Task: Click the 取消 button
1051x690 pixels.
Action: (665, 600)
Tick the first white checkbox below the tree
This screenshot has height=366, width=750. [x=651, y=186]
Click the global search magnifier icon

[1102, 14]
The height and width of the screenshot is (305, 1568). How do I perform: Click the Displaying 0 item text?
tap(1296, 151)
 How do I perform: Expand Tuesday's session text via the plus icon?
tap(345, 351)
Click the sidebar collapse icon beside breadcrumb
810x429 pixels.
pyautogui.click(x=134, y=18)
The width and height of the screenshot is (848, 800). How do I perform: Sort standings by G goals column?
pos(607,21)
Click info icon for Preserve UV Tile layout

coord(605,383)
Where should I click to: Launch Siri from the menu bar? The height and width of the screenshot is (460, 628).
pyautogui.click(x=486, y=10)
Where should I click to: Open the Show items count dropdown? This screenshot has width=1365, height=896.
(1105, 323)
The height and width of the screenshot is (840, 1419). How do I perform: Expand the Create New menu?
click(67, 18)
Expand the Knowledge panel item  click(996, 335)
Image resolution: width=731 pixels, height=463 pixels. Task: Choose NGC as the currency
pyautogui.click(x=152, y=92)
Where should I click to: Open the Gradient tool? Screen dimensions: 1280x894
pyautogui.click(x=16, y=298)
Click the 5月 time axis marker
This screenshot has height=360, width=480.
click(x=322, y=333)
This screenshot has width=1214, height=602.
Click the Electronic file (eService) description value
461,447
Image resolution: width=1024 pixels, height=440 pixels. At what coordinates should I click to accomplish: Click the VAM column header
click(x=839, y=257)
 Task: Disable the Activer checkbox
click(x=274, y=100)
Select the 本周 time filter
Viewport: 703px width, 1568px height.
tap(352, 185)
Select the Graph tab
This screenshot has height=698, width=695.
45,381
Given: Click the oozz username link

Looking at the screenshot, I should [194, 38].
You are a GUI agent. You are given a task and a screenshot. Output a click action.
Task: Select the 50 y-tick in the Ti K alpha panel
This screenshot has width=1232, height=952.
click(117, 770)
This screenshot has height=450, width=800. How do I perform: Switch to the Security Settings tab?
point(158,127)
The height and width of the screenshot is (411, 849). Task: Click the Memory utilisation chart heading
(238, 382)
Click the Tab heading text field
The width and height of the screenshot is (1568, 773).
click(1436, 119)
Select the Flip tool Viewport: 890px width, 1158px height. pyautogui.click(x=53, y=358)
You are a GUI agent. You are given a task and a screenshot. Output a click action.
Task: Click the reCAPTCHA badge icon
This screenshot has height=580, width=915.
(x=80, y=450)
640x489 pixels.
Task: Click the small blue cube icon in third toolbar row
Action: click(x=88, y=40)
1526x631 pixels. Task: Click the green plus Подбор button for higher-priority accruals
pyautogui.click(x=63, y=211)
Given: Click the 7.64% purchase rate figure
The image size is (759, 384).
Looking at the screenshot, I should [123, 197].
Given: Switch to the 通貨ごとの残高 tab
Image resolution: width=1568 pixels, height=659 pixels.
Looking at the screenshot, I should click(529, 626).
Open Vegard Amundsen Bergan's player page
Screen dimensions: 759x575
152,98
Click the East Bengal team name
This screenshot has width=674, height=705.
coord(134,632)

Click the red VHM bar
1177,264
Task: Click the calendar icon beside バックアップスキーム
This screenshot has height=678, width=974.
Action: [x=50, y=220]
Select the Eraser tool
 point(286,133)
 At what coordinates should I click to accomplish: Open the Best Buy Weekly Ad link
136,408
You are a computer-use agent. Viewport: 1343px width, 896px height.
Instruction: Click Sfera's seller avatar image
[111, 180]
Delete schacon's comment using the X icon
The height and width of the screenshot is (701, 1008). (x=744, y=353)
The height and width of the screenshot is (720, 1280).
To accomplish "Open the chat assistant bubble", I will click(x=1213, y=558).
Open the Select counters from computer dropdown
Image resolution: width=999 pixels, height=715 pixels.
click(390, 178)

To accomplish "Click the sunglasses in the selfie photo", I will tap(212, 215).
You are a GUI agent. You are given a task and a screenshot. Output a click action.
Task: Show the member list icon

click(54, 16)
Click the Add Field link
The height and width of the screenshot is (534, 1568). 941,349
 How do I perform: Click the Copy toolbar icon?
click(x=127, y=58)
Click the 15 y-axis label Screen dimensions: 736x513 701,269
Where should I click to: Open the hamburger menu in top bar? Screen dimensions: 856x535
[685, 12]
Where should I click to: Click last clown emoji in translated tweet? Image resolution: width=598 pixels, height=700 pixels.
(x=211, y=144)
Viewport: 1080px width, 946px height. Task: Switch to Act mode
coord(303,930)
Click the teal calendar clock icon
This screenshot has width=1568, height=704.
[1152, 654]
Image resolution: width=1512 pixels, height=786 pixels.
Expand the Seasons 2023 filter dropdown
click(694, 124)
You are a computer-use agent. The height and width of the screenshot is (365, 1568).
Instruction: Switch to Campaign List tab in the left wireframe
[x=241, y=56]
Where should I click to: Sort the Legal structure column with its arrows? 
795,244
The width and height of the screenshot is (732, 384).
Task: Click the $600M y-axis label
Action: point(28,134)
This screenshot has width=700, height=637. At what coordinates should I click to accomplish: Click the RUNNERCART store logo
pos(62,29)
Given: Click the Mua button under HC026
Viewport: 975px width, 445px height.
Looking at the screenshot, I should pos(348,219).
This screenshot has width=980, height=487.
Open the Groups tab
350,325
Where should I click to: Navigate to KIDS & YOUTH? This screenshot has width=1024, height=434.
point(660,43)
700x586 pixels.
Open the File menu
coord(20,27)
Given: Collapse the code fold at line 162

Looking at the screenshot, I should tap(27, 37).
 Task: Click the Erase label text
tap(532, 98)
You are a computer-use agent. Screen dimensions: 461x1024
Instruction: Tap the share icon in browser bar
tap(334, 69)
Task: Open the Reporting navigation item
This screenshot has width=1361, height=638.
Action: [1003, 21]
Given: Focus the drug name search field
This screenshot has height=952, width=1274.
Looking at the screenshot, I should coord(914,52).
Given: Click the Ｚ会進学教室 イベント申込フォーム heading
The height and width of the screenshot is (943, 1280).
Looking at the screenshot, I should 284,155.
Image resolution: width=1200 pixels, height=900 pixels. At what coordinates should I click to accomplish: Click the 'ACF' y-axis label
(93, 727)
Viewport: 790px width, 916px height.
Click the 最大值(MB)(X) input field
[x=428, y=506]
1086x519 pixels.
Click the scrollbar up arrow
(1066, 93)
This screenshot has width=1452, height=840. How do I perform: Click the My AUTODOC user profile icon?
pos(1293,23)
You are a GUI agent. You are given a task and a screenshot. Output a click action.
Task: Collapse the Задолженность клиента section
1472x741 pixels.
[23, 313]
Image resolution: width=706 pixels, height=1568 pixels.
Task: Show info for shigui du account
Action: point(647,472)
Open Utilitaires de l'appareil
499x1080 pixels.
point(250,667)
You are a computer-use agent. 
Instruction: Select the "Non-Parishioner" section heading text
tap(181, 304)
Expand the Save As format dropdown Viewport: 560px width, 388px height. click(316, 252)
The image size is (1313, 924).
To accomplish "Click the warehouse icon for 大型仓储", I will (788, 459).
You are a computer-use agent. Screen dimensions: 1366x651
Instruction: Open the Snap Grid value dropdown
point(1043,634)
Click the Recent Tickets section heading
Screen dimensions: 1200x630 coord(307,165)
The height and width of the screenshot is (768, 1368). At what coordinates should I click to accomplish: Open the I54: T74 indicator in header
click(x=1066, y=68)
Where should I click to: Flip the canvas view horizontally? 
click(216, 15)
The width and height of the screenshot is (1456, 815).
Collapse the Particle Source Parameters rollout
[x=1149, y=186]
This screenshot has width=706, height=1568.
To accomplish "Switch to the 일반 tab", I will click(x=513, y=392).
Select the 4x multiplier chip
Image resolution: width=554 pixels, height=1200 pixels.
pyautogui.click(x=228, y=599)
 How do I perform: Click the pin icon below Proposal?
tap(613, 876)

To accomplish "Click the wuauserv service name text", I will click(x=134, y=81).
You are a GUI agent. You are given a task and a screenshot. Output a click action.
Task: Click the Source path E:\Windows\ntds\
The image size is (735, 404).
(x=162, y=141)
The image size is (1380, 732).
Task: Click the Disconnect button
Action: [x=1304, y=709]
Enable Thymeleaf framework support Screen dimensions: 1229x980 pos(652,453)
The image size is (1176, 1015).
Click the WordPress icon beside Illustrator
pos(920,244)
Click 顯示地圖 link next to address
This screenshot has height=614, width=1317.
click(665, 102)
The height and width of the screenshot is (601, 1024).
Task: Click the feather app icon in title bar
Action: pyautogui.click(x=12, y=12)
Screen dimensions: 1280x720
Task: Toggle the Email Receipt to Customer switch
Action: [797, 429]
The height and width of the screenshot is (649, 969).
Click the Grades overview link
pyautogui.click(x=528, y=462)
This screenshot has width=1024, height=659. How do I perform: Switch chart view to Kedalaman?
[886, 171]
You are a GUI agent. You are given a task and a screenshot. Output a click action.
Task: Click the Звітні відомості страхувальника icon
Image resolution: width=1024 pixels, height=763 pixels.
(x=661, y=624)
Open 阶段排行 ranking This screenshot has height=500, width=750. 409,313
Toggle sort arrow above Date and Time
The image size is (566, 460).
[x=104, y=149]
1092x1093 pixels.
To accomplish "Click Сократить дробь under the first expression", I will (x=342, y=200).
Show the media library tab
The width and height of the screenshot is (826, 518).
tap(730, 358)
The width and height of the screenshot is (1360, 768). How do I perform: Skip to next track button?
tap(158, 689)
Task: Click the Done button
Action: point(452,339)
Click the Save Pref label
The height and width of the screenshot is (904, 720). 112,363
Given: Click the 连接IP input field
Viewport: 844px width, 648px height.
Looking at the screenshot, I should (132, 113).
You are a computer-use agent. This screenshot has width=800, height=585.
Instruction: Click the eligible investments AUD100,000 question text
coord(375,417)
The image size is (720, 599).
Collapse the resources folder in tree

### TASK DESCRIPTION
One inclusive range is required: first line of the data through the line containing "Select the 本周 time filter". Set it down exactly and output nothing else.

### YOUR RESPONSE
Task: Click the 取消 button
1051x690 pixels.
Action: (665, 600)
Tick the first white checkbox below the tree
This screenshot has height=366, width=750. [x=651, y=186]
Click the global search magnifier icon

[1102, 14]
The height and width of the screenshot is (305, 1568). How do I perform: Click the Displaying 0 item text?
tap(1296, 151)
 How do I perform: Expand Tuesday's session text via the plus icon?
tap(345, 351)
Click the sidebar collapse icon beside breadcrumb
810x429 pixels.
pyautogui.click(x=134, y=18)
The width and height of the screenshot is (848, 800). How do I perform: Sort standings by G goals column?
pos(607,21)
Click info icon for Preserve UV Tile layout

coord(605,383)
Where should I click to: Launch Siri from the menu bar? The height and width of the screenshot is (460, 628).
pyautogui.click(x=486, y=10)
Where should I click to: Open the Show items count dropdown? This screenshot has width=1365, height=896.
(1105, 323)
The height and width of the screenshot is (840, 1419). How do I perform: Expand the Create New menu?
click(67, 18)
Expand the Knowledge panel item  click(996, 335)
Image resolution: width=731 pixels, height=463 pixels. Task: Choose NGC as the currency
pyautogui.click(x=152, y=92)
Where should I click to: Open the Gradient tool? Screen dimensions: 1280x894
pyautogui.click(x=16, y=298)
Click the 5月 time axis marker
This screenshot has height=360, width=480.
click(x=322, y=333)
This screenshot has width=1214, height=602.
Click the Electronic file (eService) description value
461,447
Image resolution: width=1024 pixels, height=440 pixels. At what coordinates should I click to accomplish: Click the VAM column header
click(x=839, y=257)
 Task: Disable the Activer checkbox
click(x=274, y=100)
Select the 本周 time filter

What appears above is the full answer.